Can You Fart Yourself To Death?
Posted July 23, 2008 by Mister Knowitall
Tom S. in Maryland writes: A few hours after making and eating a tasty cauliflower curry, I found myself thinking about the story going around the internet about the man in the small bedroom who farted so much he suffocated on the methane. Can that really happen?
Well, Tom, that particular story is an urban legend, but you asked if it can happen. Let’s do the math.
Assume the man’s room was tiny, just big enough for a twin bed, a small dresser/table, and that’s it. Say 8 feet long by 5 feet wide by 7 feet tall. That’s going to be 280 cubic feet. We can deduct a generous 40 cubic feet for the air displaced by his furniture and himself, leaving 240 cubic feet of air.
According to an article over at Rough Equivalents, where they calculated how many farts it would take to fill a football stadium, the average fart is 110 milliliters of gas and a cubic foot is 28,316 milliliters.
Wikipedia states the composition of a fart is up to 10% methane and up to 10% oxygen. So if we put that fart at 10% methane and 0% oxygen, you’d be putting 11 milliliters of methane into the room per fart.
The Canadian Centre for Occupational Health and Safety’s health effects of methane page states that it takes a methane volume of 140,000 parts per million to cause “harmful effects”. The current composition of air contains 1.745 parts per million of methane, so we only need to raise that by 139,998.255 parts per million.
Assuming 240 cubic feet of air volume, you have 6,795,840 milliliters of volume. To reach 140,000 parts per million, even accounting for the slight natural methane already in air, you’d need 951,410 milliliters of methane. If the average fart has a maximum of 11 milliliters of methane, it would take 86,491 farts to generate that much methane. That’s a little over 1 fart every second for 24 hours.
Still, at 110 milliliters per fart, it would only take 61,780 farts to displace all the regular air in his room, which would be 2.14 farts every second for 8 hours. But you only need to drop the oxygen level below 18% to start having “harmful effects” and the composition of air is only 20.95% oxygen as it is. So to drop the oxygen concentration below 18%, he’d only need to fart enough to replace 16.39% of the air in the room, or 1,113,838 milliliters of fart gas. That’s only 10,126 farts and then he only needs to fart 21 times a minute during 8 hours of sleep.

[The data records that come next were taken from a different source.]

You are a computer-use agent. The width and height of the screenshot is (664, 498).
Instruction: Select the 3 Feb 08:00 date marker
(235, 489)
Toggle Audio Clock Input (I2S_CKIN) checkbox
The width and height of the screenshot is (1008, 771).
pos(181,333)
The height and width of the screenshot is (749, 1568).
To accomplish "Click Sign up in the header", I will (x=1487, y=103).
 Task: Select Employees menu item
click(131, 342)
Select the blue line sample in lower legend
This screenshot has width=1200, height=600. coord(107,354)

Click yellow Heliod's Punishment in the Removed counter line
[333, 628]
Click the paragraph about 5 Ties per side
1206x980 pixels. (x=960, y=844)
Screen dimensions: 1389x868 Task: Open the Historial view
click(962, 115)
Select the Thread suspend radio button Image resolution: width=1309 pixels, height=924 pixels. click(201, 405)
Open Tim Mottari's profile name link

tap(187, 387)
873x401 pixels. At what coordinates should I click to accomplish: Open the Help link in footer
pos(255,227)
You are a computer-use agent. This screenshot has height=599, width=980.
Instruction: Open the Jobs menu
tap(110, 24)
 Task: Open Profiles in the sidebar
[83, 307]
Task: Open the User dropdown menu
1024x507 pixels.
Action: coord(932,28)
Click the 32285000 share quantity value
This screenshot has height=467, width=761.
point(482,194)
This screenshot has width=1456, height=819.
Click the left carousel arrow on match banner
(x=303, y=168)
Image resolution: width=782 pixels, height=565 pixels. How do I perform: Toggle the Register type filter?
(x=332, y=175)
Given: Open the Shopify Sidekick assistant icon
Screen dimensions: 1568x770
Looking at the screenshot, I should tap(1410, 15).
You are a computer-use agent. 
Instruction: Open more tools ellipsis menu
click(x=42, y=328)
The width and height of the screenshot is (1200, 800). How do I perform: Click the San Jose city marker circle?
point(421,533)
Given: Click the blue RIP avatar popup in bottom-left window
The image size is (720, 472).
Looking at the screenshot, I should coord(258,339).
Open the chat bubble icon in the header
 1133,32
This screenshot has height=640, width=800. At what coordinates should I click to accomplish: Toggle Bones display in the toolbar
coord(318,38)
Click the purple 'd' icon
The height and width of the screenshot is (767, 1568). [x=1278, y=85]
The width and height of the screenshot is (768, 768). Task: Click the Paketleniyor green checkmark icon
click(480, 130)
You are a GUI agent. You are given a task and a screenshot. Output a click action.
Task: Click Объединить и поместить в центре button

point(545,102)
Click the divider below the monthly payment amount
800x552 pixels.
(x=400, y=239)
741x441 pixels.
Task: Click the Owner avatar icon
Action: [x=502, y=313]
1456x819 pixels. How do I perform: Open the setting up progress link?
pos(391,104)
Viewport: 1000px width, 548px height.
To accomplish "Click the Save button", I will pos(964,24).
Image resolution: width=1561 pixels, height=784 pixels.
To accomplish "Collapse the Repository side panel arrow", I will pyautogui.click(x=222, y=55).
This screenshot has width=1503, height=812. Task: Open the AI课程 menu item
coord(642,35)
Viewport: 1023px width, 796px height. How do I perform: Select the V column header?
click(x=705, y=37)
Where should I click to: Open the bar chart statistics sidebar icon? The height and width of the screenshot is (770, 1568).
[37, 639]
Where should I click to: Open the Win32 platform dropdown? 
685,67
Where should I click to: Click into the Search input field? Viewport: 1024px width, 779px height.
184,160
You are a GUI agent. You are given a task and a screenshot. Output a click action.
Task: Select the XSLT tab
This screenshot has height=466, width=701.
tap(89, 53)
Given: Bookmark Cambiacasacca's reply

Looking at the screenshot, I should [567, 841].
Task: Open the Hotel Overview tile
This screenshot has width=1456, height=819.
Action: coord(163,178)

That’s patently impossible. But what about carbon dioxide, you ask? An average male at rest will exchange about 6 liters of air in a minute from breathing, converting 4-5% of it from oxygen to carbon dioxide. In that room, we have 6796 liters of air. Each minute, he converts 300 milliliters of oxygen to carbon dioxide.
To bring the oxygen level below 18% and begin having “harmful effects,” he’d need to convert 200.48 liters of oxygen to carbon dioxide. Eight hours of breathing would convert… 144 liters. This would lower the oxygen content to 18.83% and raise the CO2 levels up to slightly over 2%, which might make him breathe a little faster near the end. He’d still need to fart thousands of times in that 8 hours to get the oxygen level down to 18%, but it wouldn’t raise the methane level high enough to cause asphyxiation, even in combination with the carbon dioxide from his breathing.
And this is all assuming his room is airtight rather than merely poorly ventilated. Any ventilation would require more breathing and farting to do the job.
So, Tom, you can sleep easy. While your furnace or a portable generator might put out enough methane or carbon dioxide to suffocate you while you sleep, your own breathing and farting couldn’t do the job.